YOUR TASK:
Please return the lines of the data below, word for word, from the first line through the line containing "Given: Click the Target column header".

Collected data
▼

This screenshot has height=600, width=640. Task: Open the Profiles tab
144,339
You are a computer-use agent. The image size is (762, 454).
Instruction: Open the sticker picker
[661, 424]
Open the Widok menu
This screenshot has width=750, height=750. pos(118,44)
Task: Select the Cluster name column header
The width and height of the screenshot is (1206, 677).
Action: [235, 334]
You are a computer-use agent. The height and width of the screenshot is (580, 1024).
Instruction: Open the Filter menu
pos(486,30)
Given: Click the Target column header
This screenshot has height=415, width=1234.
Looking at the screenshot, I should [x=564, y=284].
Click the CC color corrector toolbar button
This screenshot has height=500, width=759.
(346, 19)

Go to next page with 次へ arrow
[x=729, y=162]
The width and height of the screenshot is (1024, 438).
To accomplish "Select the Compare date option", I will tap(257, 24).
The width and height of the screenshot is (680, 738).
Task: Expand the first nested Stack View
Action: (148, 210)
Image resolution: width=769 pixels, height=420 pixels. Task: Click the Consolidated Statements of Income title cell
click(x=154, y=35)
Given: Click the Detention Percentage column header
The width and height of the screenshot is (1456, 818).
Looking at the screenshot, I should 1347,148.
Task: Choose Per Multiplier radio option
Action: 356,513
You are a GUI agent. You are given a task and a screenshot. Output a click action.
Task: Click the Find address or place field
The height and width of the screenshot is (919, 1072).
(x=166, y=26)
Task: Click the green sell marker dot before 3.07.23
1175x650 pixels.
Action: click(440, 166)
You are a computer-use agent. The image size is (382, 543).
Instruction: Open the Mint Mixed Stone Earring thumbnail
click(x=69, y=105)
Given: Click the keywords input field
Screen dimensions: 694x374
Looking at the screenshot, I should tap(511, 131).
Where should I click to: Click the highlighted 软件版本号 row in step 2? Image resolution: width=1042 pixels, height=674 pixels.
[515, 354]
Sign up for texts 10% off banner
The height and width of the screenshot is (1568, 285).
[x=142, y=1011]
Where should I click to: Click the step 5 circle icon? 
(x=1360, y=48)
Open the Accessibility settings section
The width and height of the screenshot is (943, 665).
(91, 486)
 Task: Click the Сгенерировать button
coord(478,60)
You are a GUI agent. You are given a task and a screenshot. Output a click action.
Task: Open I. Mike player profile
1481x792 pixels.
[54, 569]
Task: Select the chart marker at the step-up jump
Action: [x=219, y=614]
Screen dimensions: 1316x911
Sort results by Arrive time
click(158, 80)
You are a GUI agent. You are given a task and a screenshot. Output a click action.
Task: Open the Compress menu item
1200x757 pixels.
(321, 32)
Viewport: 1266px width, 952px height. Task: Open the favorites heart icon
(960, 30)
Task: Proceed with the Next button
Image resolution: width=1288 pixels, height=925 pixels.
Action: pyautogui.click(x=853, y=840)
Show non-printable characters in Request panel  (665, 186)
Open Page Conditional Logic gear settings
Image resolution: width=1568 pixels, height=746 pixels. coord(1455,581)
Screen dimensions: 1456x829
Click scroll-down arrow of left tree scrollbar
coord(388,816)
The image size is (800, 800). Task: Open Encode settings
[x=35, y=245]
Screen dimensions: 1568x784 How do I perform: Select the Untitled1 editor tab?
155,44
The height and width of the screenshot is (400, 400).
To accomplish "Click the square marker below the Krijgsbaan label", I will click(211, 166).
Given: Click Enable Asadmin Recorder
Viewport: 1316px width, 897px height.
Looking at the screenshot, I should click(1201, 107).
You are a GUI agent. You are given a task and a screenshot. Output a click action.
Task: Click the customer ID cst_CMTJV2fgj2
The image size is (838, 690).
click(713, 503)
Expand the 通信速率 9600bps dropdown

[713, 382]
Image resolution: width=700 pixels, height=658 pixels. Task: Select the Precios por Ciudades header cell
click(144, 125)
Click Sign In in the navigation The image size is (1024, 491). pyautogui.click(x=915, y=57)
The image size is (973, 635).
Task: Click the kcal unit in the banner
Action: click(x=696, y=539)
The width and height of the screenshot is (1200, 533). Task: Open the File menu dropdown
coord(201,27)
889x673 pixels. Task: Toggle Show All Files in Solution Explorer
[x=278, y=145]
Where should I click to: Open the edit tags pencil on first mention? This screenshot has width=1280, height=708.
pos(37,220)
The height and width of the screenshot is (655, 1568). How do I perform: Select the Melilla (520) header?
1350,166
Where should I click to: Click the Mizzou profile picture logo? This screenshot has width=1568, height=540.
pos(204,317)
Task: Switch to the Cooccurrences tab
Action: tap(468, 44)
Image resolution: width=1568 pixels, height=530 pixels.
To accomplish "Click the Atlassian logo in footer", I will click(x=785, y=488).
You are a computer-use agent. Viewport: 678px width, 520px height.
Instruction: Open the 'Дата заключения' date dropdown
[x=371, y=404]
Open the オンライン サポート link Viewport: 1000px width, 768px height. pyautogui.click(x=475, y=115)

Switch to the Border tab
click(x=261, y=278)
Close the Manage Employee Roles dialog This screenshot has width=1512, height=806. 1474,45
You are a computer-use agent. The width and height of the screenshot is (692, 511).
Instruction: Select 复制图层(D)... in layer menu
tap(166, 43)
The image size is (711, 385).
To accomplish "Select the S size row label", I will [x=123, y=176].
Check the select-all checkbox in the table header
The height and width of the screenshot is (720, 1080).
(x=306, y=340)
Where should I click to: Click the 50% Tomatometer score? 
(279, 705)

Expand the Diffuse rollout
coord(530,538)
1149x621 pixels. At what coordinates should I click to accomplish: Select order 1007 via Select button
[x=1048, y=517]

▲

TASK RESULT:
This screenshot has height=600, width=640. Task: Open the Profiles tab
144,339
You are a computer-use agent. The image size is (762, 454).
Instruction: Open the sticker picker
[661, 424]
Open the Widok menu
This screenshot has width=750, height=750. pos(118,44)
Task: Select the Cluster name column header
The width and height of the screenshot is (1206, 677).
Action: [235, 334]
You are a computer-use agent. The height and width of the screenshot is (580, 1024).
Instruction: Open the Filter menu
pos(486,30)
Given: Click the Target column header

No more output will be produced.